Many of projects start with the replication of previously published results. I think this is a very good practice and in my experience it often fails. Specifically for young students this is an eye opener.
The reasons might be manifold. However, plain errors (in previous or the present experiments and analysis) however are rare. Most often small technical differences that should be irrelevant but are not cause these discrepancies. It is obvious when you try to reproduce a lab results obtained with artificial stimuli and in an artificial context in a natural setting. Effectively you demonstrate that the previous results do not generalize.
Therefore it is important to publish and document negative findings. Of course, the value of such a publication increases when the power of the tests is given (what size of effect would have been observed to be significant) and when possible causes for the differences are investigated.
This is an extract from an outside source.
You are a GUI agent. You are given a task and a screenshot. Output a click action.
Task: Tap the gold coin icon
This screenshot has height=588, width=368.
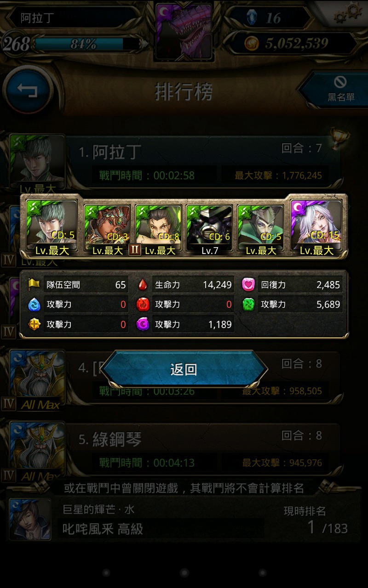(251, 44)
Negative results are as important (if not more) as positive results. Of course, if you have the appropriate controls and can show that the negative result is not the consequence of a failed experiment. I would even treat them with more rigor, and for you will be important to know that some experiment gives a negative result instead of stumbling on a wall trying to do some experiments that others (in some cases may others) know they give netative results
We should be able to plan our design and analysis ahead and have journals accept our protocols for publication independently of results. This might shift journals' selection criteria from positive results towards high quality methodology and outstanding paradigms.
Some medical journals, such as the Lancet, already offer such opportunities (guaranteed publication on acceptance of protocol prior to data collection). Maybe neuroscience journals might follow?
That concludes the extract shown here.